TORONTO, Ont. — Purolator celebrated a significant milestone in its commitment to the environment by introducing the Quicksider prototype, a battery-operated electric delivery vehicle.
The Quicksider is the first of its kind in Canada to be used within the courier industry and is a zero emission vehicle while in operation. The emissions associated with charging its battery are expected to be less than 20% of those produced by a conventional diesel-powered curbside delivery vehicle, according to Purolator officials. The Quicksider will be tested and evaluated for performance on the streets of Toronto.
Manufactured by Toronto-based Unicell in partnership with ArvinMeritor, the Quicksider combines several operation-enhancing features including automatic doors, a tighter turning ratio and pneumatic suspensions that enable the truck to kneel to curb level to unload packages. With its advanced electric drivetrain, the Quicksider is expected to require less maintenance than a conventional diesel-powered curbside delivery vehicle.
In addition to the introduction of the Quicksider prototype, Purolator has also added 30 new hybrid electric vehicles (HEVs) to its curbside delivery fleet across Canada, with 28 in Vancouver, one in Ottawa, and one in Montreal. These vehicles join Purolators national green fleet which includes 19 HEVs and one fuel-cell hybrid electric vehicle that have been in service in Toronto since 2005.

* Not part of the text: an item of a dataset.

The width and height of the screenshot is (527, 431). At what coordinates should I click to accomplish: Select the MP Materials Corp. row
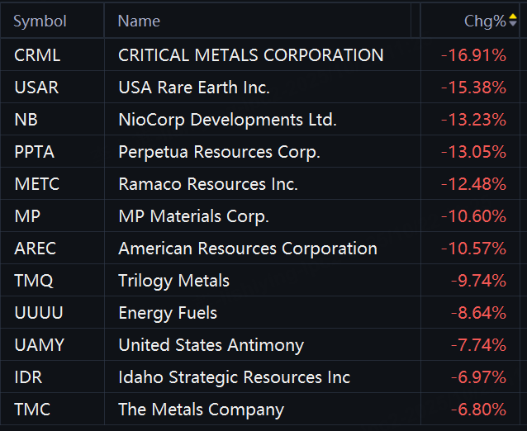pos(193,216)
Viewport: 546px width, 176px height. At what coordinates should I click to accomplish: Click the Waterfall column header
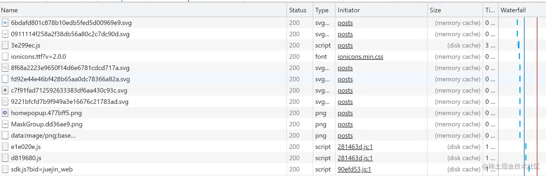pyautogui.click(x=513, y=10)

At Purolator we make it our business to know where business is going and clearly its towards sustainable practices that will result in long-term benefits for the environment, customers, employees and business, said Robert Johnson, president and CEO of Purolator. As Canadas largest courier company, we are proud to continue to lead the industry towards green alternatives. The Quicksider represents the next step to fulfilling our commitment to protect and preserve the environment.

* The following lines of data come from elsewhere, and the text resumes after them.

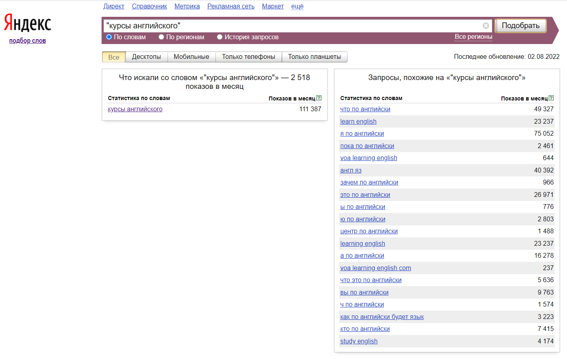Select the 'По словам' radio button

[x=109, y=37]
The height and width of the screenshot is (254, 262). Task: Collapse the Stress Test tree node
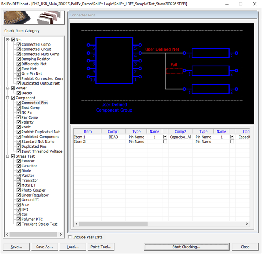(7, 156)
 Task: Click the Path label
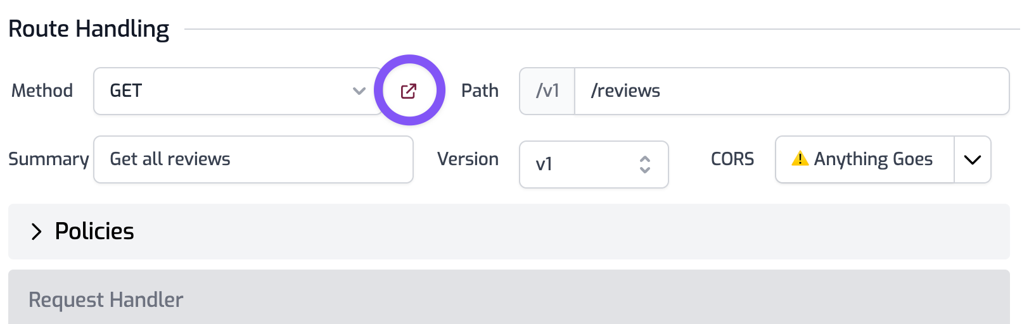pos(480,91)
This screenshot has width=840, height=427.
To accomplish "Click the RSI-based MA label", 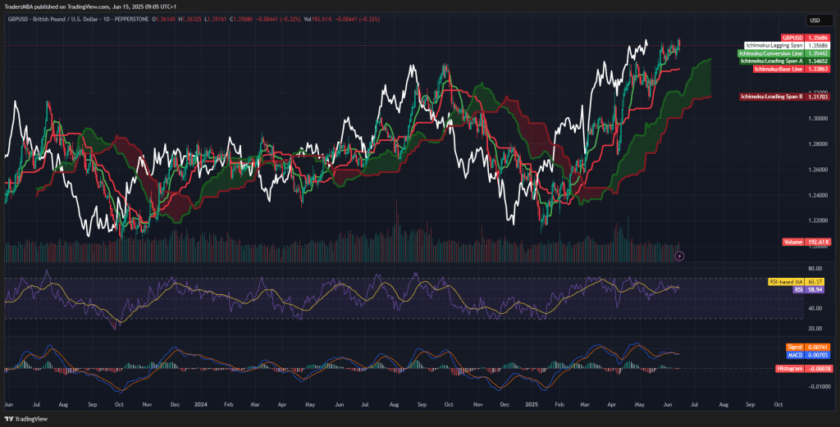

Preliminary design work on the Quicksider first began at Unicell in 2000. In 2003, Purolator joined the development team to provide key insights and recommendations that would help make the electric vehicle more effective for use in a courier environment. After analyzing courier routes and terminal operations with Purolator drivers, managers and engineers, Unicell enhanced its original designs to include features that aim to help maximize efficiency in delivery operations. Drivetrain systems manufacturer ArvinMeritor joined the project team in 2004 to design and build the electric axle drivetrain, regenerative braking system, and system integration of motors, gears and controls for a working prototype vehicle. The Transportation Development Centre of Transport Canada also supported the project throughout its development.
Having completed rigorous safety, handling and compliance testing in the second half of 2006 and early 2007, the Purolator Quicksider will now be tested and evaluated for performance as part of Purolator’s existing green fleet in Toronto. Following the successful completion of the Quicksider prototype test pilot, additional Quicksiders will be assembled for more extensive testing. Sustainable Development Technology Canada, a not-for-profit corporation created by the Government of Canada, has allocated $2.1 million to the next phase of the Quicksider demonstration project.